Virginia General Assembly

“Something got into me,” said the 47-year-old mother of two. “I said, ‘I might as well have my last Christmas and my last New Year’s here.’ ”

Following a long-established custom, Fannie Mae and other major lenders halt foreclosure evictions during the holidays. Some, including Bank of America, also halt foreclosure auctions, too. But the foreclosure process never really stops, especially in Virginia, which has one of the shortest foreclosure timelines in the nation.

In the weeks leading up to Christmas and New Year’s Day, lenders scheduled dozens of auctions in Prince William, which take place on the steps of the county courthouse in Manassas. One bank representative referred to them as “the end of year uglies.”

Prince William bore the brunt of the first wave of foreclosures that hit the Washington region five years ago. In 2008, at the peak of the crisis, more than 10,000 properties in the county were the subject of foreclosure proceedings, although not all of them went to auction, according to the private data firm RealtyTrac. Last year, that figure was closer to 5,000.

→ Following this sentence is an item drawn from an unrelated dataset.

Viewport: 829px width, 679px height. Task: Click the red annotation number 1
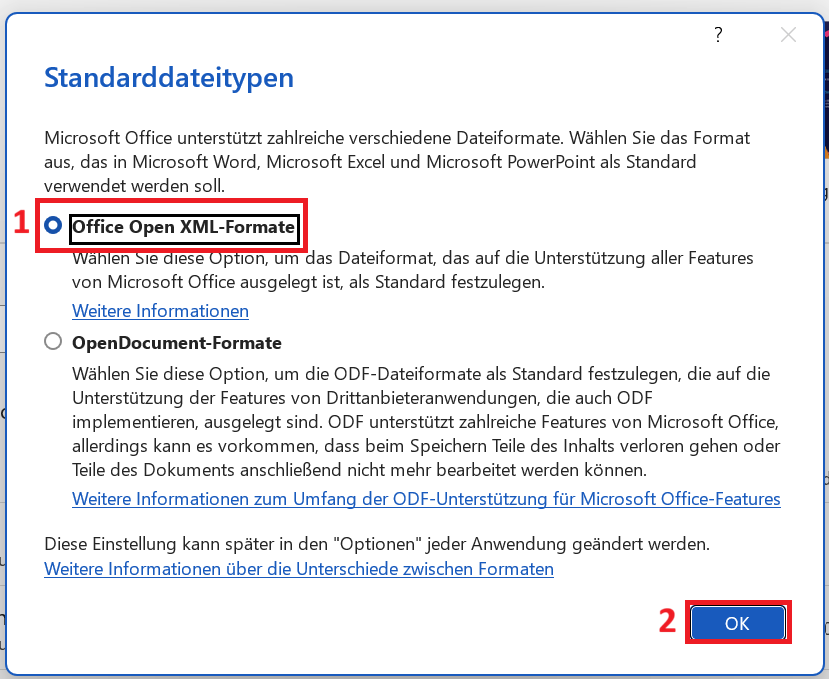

County residents have grown accustomed to the sight of homes with overgrown grass and pulled-down shades, lockboxes hanging on doors, and the words, “Bank Owned” plastered across “For Sale” signs.

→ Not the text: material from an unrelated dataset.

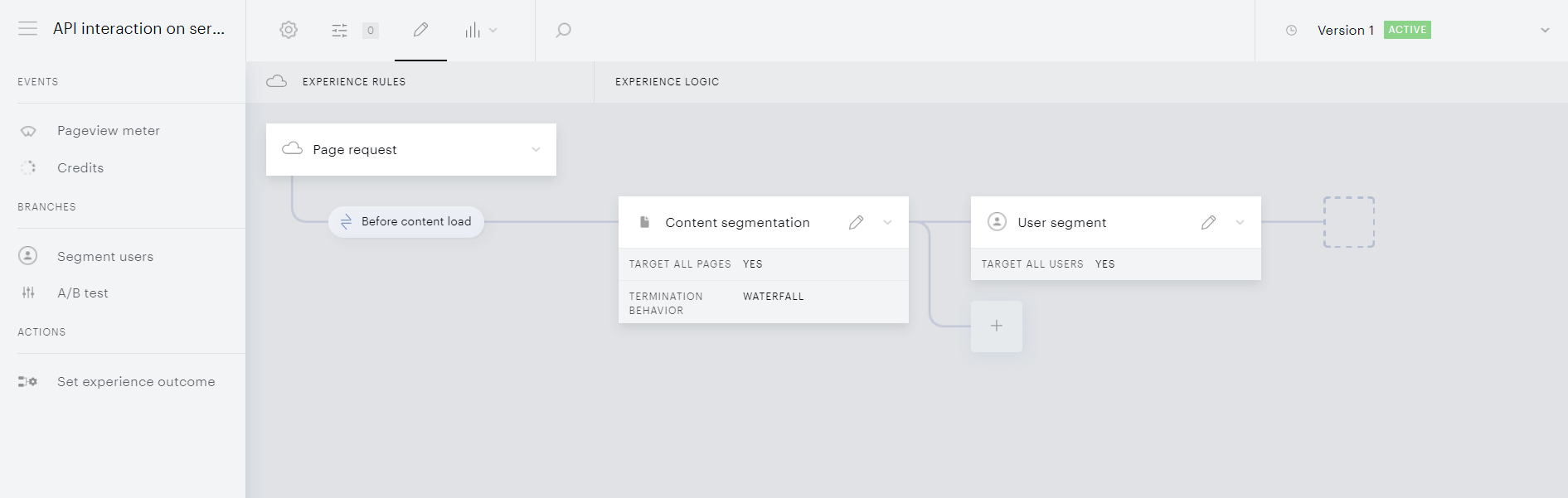Collapse the Content segmentation card chevron
1568x498 pixels.
pyautogui.click(x=887, y=222)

While prices in Prince William have rebounded somewhat, as of October, about 40 percent of mortgage holders in the county are underwater, owing more than their homes are worth, according to the data firm CoreLogic.

Vulnerable to foreclosures

Homeowners who are underwater are more vulnerable to foreclosure in the event of a job loss or health crisis because they cannot refinance into lower payments or profit from a sale. Those who have fallen months behind on their mortgage usually discover that they are being foreclosed on when the lender schedules a sale. The sale can take place as soon as 14 days later.

When foreclosures collide with the holidays, the pain of losing a home is even more acute.

Some county homeowners got lucky this month.

Rodger Hodges’s house in Woodbridge was up for auction Dec. 19. He had spent the past year trying to get his payments modified, he said, but had a hard time, partly because his loan kept getting sold to another lender every few months. He finally hired an attorney, who managed to get the auction postponed.

Jose Manzanarez’s house in Dale City was scheduled to be the first in the county auctioned after Christmas, on Tuesday. He might have been tempting fate a little when he populated his front lawn with grapevine deer and illuminated snowmen. But he had just hired a lawyer to try one last time to work out a deal with his lender. If that had failed, the deer, the snowmen, Manzanarez, his wife, two children, his mother and his sister-in-law would all have to go.